3. Reaction with carbonates and hydrogencarbonates: Ethanoic acid reacts with carbonates and hydrogencarbonates to give rise to a salt, carbon dioxide and water. The salt produced is commonly called sodium acetate.

$ \begin{aligned} & 2 CH_3 COOH+Na_2 CO_3 \to 2 CH_3 COONa+H_2 O+CO_2 \\ & CH_3 COOH+NaHCO_3 \to CH_3 COONa+H_2 O+CO_2 \end{aligned} $

CHECK Point

~~

• What are the products obtained on reaction of acetic acid with magnesium carbonate?

~~ Solution

Magnesium acetate, water and carbondioxide

$ \underset{\text{ Acetic acid }}{2 CH_3 COOH}+\underset{\text{ Magnesium carbonate }}{MgCO_3} \longrightarrow \underset{\text{ Magnesium acetate }}{(CH_3 COO)_2 Mg+H_2 O+CO_2 \uparrow} $

4. Reaction with $(PCl_5, PCl_3.$ and $.SOCl_2)$

5. Decarboxylation : Sodium or potasium salts of carboxylic acids on heating with soda lime $(NaOH+CaO)$ give alkanes which contain one carbon atom less than the parent acid

$ CH_3 COONa+NaOH \xrightarrow{CaO, \text{ Heat }} CH_4+Na_2 CO_3 $

Uses :

It is an important chemical reagent and industrial chemical that is used in the production of polyethylene terephthalate mainly used in soft drink bottles; cellulose acetate, mainly for photographic film; and polyvinyl acetate for wood glue, as well as synthetic fibres and fabrics.
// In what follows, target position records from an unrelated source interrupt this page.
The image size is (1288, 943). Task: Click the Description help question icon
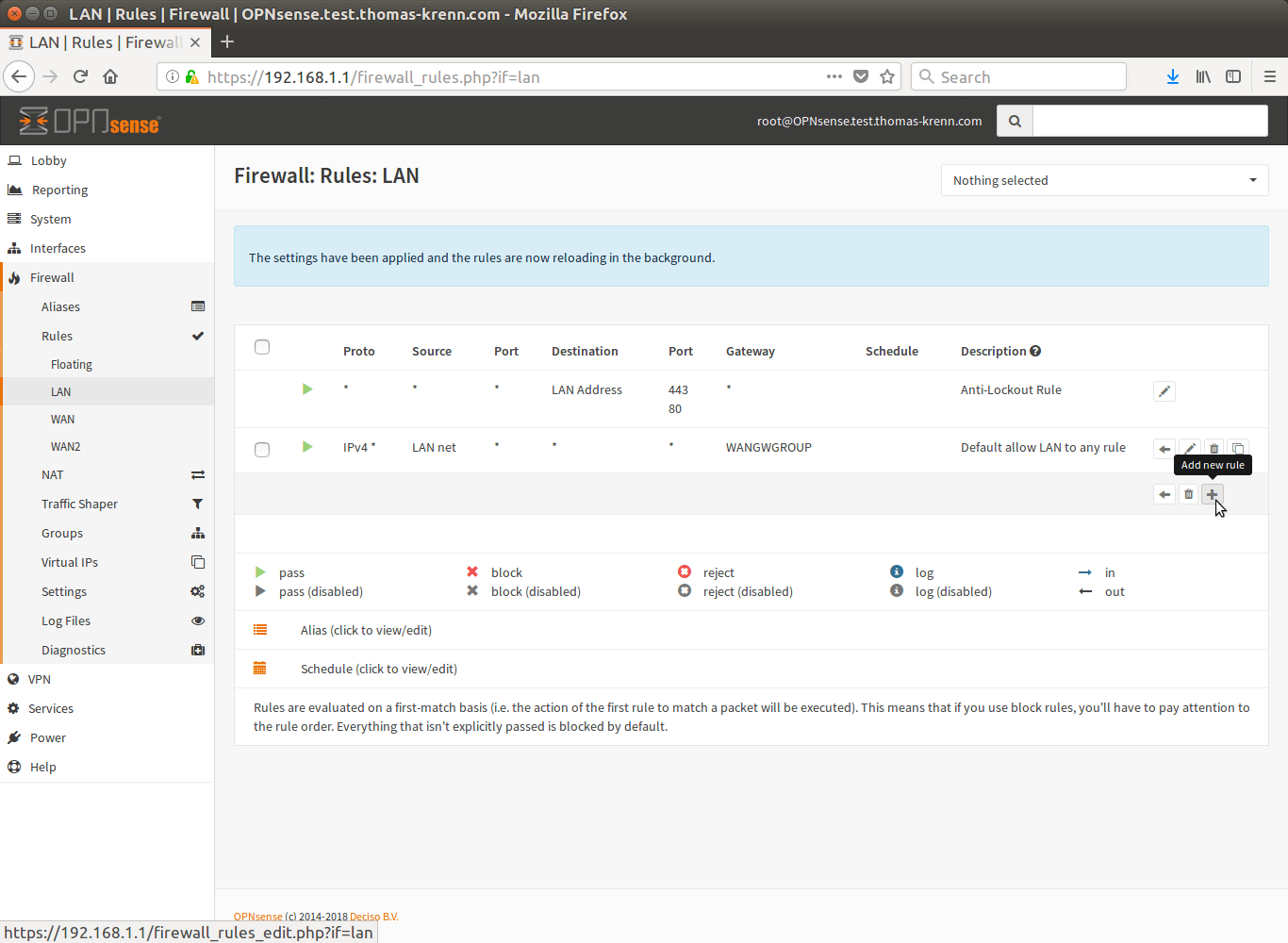tap(1035, 351)
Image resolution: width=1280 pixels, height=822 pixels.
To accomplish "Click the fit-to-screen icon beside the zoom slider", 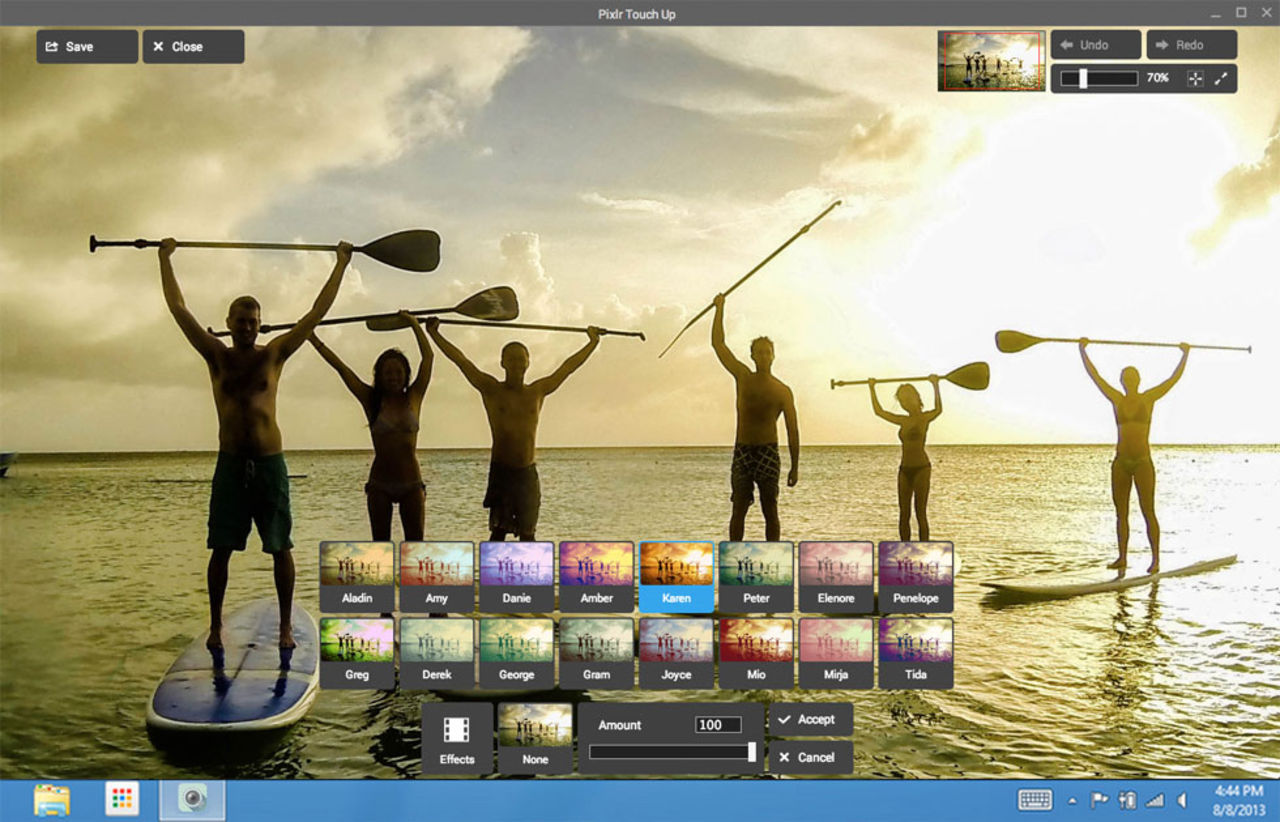I will (1196, 78).
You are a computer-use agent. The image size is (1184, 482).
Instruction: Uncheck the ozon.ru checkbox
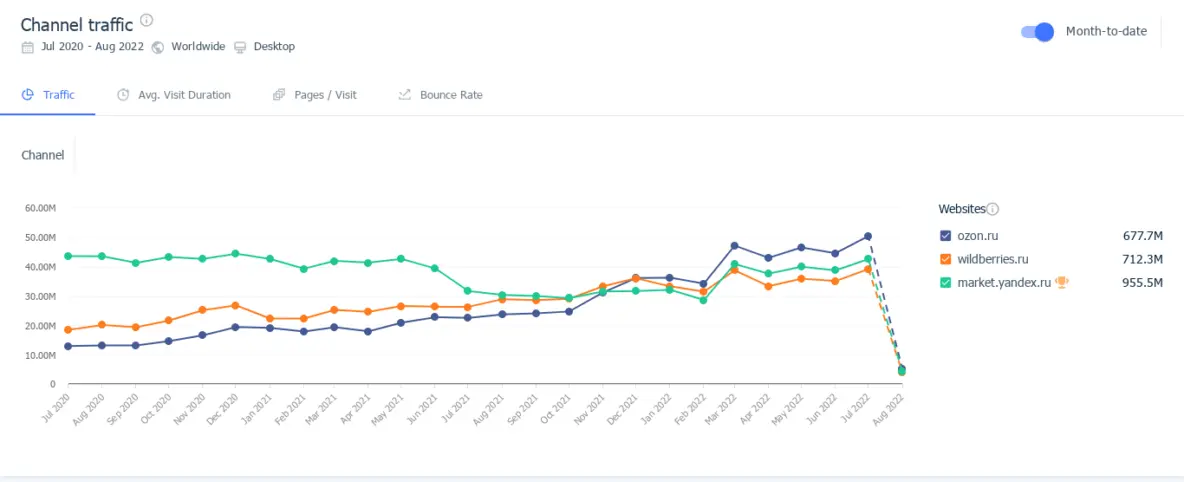point(945,236)
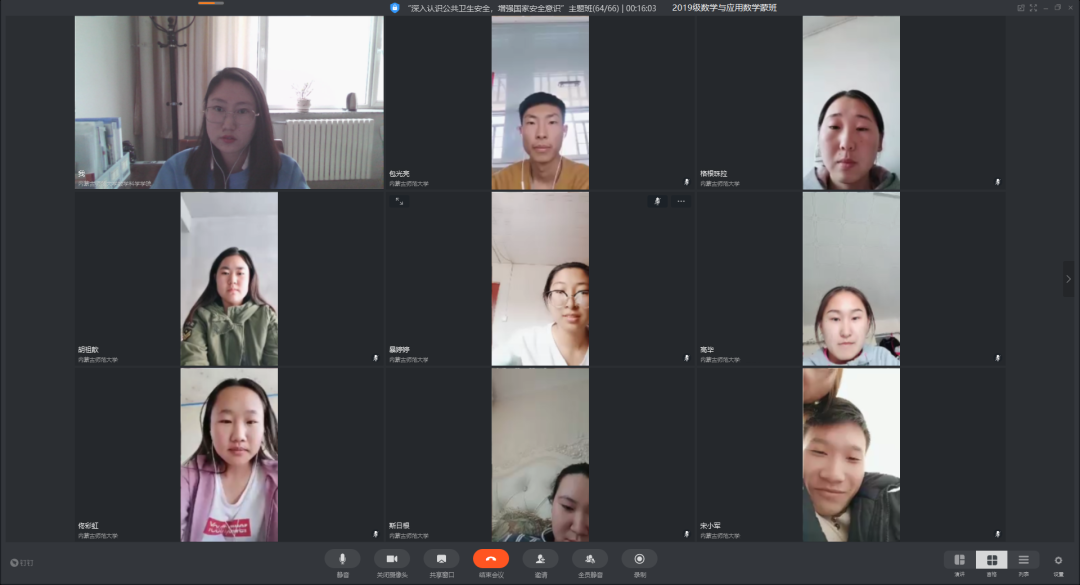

In households diluted acetic acid is often used in descaling agents. In the food industry acetic acid is used under the food additive code E260 as an acidity regulator.

SOAPS AND DETERGENTS :

Soaps are sodium or potassium fatty acids salts, produced from the alkaline hydrolysis of fats (higher fatty acids) in a chemical reaction called saponification. They are of biclogical origin. Each soap molecule has a long hydrocarbon chain, sometimes called its ’tail’, with a carboxylate ‘head’. In water, the sodium or potassium ions float free, leaving a negatively-charged head.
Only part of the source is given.